IAES Nawala: Natural language processing technology Indonesian case study

Greetings, fellow Nawala! May you always be in good health.

This is the IAES Nawala of the Institute of Advanced Engineering and Science. Today we will share some news related to natural language processing (NLP). NLP is a subset of artificial intelligence development that deals with the interaction between computers and human language. NLP focuses on the ability of computers to manage human language similarly to how humans understand the context. Sentence segmentation, which breaks textual data into sentences, is an important part of NLP techniques. Petrus et al. (2023) proposed a sentence segmentation system called Indonesian sentence segmentation (SKBI) by applying a set of rules that can be used on Indonesian text and can be adapted for English, such as the use of periods, commas, question marks, and exclamation marks which are sentence separators. More detailed results have been described in the following article.

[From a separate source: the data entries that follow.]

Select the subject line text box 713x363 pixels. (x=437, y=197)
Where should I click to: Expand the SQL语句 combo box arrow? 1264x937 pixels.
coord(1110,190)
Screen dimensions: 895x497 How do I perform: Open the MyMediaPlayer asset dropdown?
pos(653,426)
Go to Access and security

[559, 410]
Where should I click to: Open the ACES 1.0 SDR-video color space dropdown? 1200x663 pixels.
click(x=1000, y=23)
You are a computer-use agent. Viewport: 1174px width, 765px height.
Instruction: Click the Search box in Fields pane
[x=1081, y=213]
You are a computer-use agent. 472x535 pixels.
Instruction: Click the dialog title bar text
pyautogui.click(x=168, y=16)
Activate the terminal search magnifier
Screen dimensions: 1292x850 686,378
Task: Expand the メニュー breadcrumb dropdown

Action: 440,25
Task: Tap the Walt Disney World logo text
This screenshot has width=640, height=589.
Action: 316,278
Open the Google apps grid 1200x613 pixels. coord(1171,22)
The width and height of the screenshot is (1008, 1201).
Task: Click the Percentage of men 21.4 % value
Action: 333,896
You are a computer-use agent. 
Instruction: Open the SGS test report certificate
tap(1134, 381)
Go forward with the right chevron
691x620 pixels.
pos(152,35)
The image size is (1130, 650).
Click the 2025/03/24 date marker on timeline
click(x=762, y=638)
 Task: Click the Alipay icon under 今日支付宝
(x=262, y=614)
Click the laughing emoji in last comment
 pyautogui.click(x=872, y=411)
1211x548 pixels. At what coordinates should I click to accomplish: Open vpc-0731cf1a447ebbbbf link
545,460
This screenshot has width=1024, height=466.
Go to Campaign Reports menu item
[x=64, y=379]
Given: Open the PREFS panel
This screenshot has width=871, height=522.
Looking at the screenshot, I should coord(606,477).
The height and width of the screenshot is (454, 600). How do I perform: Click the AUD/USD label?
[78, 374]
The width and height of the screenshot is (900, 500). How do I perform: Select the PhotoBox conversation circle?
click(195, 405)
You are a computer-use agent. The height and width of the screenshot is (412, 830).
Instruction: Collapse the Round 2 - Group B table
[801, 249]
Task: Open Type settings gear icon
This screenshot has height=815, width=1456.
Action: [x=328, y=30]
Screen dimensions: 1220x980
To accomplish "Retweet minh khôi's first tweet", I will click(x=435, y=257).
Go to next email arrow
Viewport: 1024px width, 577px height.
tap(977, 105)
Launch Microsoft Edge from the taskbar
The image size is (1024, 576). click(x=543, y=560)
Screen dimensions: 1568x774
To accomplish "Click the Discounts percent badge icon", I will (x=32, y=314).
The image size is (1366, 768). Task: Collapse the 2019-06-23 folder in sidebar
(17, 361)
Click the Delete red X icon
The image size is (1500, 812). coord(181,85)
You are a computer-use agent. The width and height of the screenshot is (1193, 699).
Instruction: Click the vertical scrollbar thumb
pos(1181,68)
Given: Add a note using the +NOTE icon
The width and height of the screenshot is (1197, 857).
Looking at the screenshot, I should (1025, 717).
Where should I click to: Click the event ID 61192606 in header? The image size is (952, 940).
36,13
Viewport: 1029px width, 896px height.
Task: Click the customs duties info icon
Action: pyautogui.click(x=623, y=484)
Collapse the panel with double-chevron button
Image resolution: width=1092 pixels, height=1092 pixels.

An adaptable sentence segmentation based on Indonesian rules

Johannes Petrus, Ermatita Ermatita, Sukemi Sukemi, Erwin Erwin

Sentence segmentation that breaks textual data strings into individual sentences is an important phase in natural language processing (NLP). Each word in the string that is added a punctuation mark such as a period, question mark, or exclamation point, becomes the location for splitting the string. Humans can easily see the punctuation and split the string into sentences, but not machines. Basically, the three punctuation marks also perform other functions so that the sentence segmentation process must really be able to detect whether a word marked with punctuation is a sentence boundary or not. This research proposes a sentence segmentation system called segmentasi kalimat bahasa Indonesia (SKBI) or Indonesian language sentence segmentation by applying a set of rules and can be used in Indonesian texts and can be adapted for English. There are 34 rules built with a combination of 27 fairly complete features that contribute to this research. The experimental results for the Indonesian text show that the SKBI is able to achieve an F1-Score of 96.89% and 97.07% for English. Both need to be improved but now better than previous research.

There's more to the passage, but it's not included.